(The input Opens)

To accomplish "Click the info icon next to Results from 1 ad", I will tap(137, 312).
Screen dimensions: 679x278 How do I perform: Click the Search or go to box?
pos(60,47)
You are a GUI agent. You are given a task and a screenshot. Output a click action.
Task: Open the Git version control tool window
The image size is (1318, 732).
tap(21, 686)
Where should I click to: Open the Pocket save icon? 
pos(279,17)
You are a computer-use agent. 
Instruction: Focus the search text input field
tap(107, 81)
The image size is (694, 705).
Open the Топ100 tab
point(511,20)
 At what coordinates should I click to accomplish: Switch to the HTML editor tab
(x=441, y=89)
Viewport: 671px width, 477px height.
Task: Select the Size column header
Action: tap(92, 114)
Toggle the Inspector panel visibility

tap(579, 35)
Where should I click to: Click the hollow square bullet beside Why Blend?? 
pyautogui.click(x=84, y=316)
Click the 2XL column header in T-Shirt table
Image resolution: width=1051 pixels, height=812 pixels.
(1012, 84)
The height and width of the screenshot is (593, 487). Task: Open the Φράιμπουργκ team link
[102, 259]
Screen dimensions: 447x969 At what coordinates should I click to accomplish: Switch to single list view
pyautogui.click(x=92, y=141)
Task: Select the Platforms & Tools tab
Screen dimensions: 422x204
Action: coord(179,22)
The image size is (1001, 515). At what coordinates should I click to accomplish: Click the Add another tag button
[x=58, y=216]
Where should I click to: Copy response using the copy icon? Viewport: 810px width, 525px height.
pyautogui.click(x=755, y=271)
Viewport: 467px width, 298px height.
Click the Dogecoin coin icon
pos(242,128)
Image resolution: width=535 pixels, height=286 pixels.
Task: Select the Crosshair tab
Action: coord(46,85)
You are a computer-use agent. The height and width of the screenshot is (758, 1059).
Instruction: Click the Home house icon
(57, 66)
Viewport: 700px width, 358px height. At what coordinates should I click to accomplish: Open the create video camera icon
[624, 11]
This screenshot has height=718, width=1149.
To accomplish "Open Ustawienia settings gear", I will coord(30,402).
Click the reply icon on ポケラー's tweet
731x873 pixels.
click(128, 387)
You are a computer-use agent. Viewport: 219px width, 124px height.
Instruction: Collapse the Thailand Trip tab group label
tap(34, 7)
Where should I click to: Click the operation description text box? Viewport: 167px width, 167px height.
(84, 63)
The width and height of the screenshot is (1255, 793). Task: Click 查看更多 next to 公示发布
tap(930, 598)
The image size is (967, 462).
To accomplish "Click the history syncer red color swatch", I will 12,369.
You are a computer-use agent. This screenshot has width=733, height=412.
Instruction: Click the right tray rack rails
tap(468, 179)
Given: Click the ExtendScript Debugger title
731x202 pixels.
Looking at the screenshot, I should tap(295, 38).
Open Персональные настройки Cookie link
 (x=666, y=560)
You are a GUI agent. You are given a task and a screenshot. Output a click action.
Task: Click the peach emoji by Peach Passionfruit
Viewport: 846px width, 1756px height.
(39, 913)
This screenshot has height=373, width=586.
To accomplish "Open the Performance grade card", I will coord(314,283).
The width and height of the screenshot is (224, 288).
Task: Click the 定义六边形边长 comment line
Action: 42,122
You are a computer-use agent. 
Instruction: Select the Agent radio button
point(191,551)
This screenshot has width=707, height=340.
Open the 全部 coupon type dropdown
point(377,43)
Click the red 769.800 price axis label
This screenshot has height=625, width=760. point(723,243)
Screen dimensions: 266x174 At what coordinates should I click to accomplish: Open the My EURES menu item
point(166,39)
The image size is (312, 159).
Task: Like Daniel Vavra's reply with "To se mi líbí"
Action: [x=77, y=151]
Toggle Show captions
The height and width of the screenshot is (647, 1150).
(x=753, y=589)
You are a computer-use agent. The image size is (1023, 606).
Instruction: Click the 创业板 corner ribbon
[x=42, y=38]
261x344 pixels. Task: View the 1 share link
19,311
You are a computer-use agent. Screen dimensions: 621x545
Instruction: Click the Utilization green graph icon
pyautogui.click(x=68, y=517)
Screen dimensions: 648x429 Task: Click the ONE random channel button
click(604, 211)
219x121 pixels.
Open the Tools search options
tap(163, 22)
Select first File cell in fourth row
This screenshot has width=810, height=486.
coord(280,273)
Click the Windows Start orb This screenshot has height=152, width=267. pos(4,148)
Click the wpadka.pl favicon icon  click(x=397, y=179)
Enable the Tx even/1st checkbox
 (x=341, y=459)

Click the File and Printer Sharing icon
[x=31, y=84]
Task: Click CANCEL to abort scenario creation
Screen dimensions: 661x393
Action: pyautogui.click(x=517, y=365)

(The input Closes)

■ Exercise description:
The complete listing is to be repeated word for word.

■ Written answer:
To accomplish "Click the info icon next to Results from 1 ad", I will tap(137, 312).
Screen dimensions: 679x278 How do I perform: Click the Search or go to box?
pos(60,47)
You are a GUI agent. You are given a task and a screenshot. Output a click action.
Task: Open the Git version control tool window
The image size is (1318, 732).
tap(21, 686)
Where should I click to: Open the Pocket save icon? 
pos(279,17)
You are a computer-use agent. 
Instruction: Focus the search text input field
tap(107, 81)
The image size is (694, 705).
Open the Топ100 tab
point(511,20)
 At what coordinates should I click to accomplish: Switch to the HTML editor tab
(x=441, y=89)
Viewport: 671px width, 477px height.
Task: Select the Size column header
Action: tap(92, 114)
Toggle the Inspector panel visibility

tap(579, 35)
Where should I click to: Click the hollow square bullet beside Why Blend?? 
pyautogui.click(x=84, y=316)
Click the 2XL column header in T-Shirt table
Image resolution: width=1051 pixels, height=812 pixels.
(1012, 84)
The height and width of the screenshot is (593, 487). Task: Open the Φράιμπουργκ team link
[102, 259]
Screen dimensions: 447x969 At what coordinates should I click to accomplish: Switch to single list view
pyautogui.click(x=92, y=141)
Task: Select the Platforms & Tools tab
Screen dimensions: 422x204
Action: coord(179,22)
The image size is (1001, 515). At what coordinates should I click to accomplish: Click the Add another tag button
[x=58, y=216]
Where should I click to: Copy response using the copy icon? Viewport: 810px width, 525px height.
pyautogui.click(x=755, y=271)
Viewport: 467px width, 298px height.
Click the Dogecoin coin icon
pos(242,128)
Image resolution: width=535 pixels, height=286 pixels.
Task: Select the Crosshair tab
Action: coord(46,85)
You are a computer-use agent. The height and width of the screenshot is (758, 1059).
Instruction: Click the Home house icon
(57, 66)
Viewport: 700px width, 358px height. At what coordinates should I click to accomplish: Open the create video camera icon
[624, 11]
This screenshot has height=718, width=1149.
To accomplish "Open Ustawienia settings gear", I will coord(30,402).
Click the reply icon on ポケラー's tweet
731x873 pixels.
click(128, 387)
You are a computer-use agent. Viewport: 219px width, 124px height.
Instruction: Collapse the Thailand Trip tab group label
tap(34, 7)
Where should I click to: Click the operation description text box? Viewport: 167px width, 167px height.
(84, 63)
The width and height of the screenshot is (1255, 793). Task: Click 查看更多 next to 公示发布
tap(930, 598)
The image size is (967, 462).
To accomplish "Click the history syncer red color swatch", I will 12,369.
You are a computer-use agent. This screenshot has width=733, height=412.
Instruction: Click the right tray rack rails
tap(468, 179)
Given: Click the ExtendScript Debugger title
731x202 pixels.
Looking at the screenshot, I should tap(295, 38).
Open Персональные настройки Cookie link
 (x=666, y=560)
You are a GUI agent. You are given a task and a screenshot. Output a click action.
Task: Click the peach emoji by Peach Passionfruit
Viewport: 846px width, 1756px height.
(39, 913)
This screenshot has height=373, width=586.
To accomplish "Open the Performance grade card", I will coord(314,283).
The width and height of the screenshot is (224, 288).
Task: Click the 定义六边形边长 comment line
Action: 42,122
You are a computer-use agent. 
Instruction: Select the Agent radio button
point(191,551)
This screenshot has width=707, height=340.
Open the 全部 coupon type dropdown
point(377,43)
Click the red 769.800 price axis label
This screenshot has height=625, width=760. point(723,243)
Screen dimensions: 266x174 At what coordinates should I click to accomplish: Open the My EURES menu item
point(166,39)
The image size is (312, 159).
Task: Like Daniel Vavra's reply with "To se mi líbí"
Action: [x=77, y=151]
Toggle Show captions
The height and width of the screenshot is (647, 1150).
(x=753, y=589)
You are a computer-use agent. The image size is (1023, 606).
Instruction: Click the 创业板 corner ribbon
[x=42, y=38]
261x344 pixels. Task: View the 1 share link
19,311
You are a computer-use agent. Screen dimensions: 621x545
Instruction: Click the Utilization green graph icon
pyautogui.click(x=68, y=517)
Screen dimensions: 648x429 Task: Click the ONE random channel button
click(604, 211)
219x121 pixels.
Open the Tools search options
tap(163, 22)
Select first File cell in fourth row
This screenshot has width=810, height=486.
coord(280,273)
Click the Windows Start orb This screenshot has height=152, width=267. pos(4,148)
Click the wpadka.pl favicon icon  click(x=397, y=179)
Enable the Tx even/1st checkbox
 (x=341, y=459)

Click the File and Printer Sharing icon
[x=31, y=84]
Task: Click CANCEL to abort scenario creation
Screen dimensions: 661x393
Action: pyautogui.click(x=517, y=365)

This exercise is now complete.